Henry Lidgbird Ball

Henry Lidgbird Ball ( * 1756, † October 22, 1818 in Mitcham, Surrey, England) was a British naval officer and explorer.

He was baptized on 7 December 1756 in the village of Woodchurch in the English county of Cheshire; accurate birth details are not known.

Life

Henry Lidgbird Ball commanded the HMS Supply one of the fastest sailing ships of the so-called First Fleet, a large British fleet, of Plymouth was a long journey to the other side of the world on the road in 1787. Balls ship landed in front of all the other ships in January 1788 in the Botany Bay near present-day Sydney, Australia.

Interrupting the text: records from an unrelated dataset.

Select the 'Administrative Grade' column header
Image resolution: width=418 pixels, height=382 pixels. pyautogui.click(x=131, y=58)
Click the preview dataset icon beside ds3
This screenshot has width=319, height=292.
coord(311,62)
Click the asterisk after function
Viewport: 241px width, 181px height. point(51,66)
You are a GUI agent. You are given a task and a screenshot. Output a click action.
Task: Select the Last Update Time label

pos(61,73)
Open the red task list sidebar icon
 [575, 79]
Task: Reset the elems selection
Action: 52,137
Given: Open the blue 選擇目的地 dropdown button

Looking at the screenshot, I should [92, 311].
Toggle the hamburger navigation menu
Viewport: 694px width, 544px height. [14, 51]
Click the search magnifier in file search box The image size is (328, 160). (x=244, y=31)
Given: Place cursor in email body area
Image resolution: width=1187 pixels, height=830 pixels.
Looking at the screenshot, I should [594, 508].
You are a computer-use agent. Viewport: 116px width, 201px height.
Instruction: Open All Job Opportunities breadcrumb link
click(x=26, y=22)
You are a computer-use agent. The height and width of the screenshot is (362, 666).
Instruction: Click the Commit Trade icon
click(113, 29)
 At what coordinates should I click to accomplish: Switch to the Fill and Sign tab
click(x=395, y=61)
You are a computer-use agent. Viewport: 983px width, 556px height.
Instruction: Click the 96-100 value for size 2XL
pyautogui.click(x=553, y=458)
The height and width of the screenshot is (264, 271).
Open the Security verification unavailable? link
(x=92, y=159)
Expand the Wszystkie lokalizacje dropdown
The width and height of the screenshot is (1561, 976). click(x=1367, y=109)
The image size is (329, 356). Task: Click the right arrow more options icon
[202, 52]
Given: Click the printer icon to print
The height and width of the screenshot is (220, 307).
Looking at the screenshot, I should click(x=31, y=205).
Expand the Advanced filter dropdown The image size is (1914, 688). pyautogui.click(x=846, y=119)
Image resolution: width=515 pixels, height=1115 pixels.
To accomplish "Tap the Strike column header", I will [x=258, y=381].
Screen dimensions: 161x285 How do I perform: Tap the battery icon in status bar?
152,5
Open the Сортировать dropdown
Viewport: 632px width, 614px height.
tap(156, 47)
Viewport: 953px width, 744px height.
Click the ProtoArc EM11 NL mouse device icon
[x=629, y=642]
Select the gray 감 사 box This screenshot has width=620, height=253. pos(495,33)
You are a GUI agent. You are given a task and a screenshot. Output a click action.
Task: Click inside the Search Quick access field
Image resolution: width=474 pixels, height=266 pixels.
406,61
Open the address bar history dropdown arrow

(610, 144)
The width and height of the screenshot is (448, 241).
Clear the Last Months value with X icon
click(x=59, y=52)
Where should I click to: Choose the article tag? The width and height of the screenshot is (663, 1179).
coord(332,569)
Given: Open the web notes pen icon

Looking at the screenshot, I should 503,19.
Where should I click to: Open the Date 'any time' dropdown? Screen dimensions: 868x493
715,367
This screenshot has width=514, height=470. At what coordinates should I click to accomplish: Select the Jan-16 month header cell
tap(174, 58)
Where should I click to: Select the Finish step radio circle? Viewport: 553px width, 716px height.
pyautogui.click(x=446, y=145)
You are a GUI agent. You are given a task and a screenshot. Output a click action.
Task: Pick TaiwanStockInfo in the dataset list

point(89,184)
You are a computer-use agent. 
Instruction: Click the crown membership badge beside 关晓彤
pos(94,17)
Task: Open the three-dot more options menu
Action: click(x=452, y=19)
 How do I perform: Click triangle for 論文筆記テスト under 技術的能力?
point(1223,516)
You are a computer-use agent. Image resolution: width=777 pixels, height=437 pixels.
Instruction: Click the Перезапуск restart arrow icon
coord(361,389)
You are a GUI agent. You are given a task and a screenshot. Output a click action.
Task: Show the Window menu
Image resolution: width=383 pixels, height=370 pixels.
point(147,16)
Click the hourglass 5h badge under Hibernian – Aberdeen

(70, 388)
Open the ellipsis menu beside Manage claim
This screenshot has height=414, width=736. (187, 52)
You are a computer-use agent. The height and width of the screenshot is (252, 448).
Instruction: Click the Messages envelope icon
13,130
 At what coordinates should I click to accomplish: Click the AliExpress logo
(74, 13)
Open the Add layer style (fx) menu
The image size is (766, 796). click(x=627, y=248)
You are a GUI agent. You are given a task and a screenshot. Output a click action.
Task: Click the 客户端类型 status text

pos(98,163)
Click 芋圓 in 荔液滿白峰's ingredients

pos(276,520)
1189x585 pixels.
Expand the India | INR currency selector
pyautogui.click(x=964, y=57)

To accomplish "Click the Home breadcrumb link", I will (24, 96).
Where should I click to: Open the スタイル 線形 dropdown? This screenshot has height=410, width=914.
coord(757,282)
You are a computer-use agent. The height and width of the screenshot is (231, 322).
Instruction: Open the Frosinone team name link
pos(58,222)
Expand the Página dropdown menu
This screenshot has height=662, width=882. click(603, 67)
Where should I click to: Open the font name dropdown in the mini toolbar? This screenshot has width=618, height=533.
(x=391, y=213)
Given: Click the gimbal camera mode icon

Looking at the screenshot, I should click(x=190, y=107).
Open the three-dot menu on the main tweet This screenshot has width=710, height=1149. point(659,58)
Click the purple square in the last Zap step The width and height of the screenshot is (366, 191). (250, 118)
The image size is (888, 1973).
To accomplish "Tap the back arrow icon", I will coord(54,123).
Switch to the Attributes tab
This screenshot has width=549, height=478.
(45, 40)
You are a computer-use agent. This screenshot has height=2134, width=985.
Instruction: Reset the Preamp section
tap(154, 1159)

With a little later carried out reconnaissance trip to Norfolk Island Ball discovered an uninhabited island group, the main island, he then called Lord Howe Iceland in honor of the then British Fleet Admiral Earl Richard Howe. Ball went on voyages between Sydney and Norfolk Island, the island group of newly discovered him several times and explored primarily the main island. He made it to a simple map of Lord Howe Island.

After Henry Lidgbird Ball, who died at the age of about 62 years in the UK, including the islet of Ball's Pyramid and the volcanic cone of Mount Lidgbird were named on Lord Howe Island.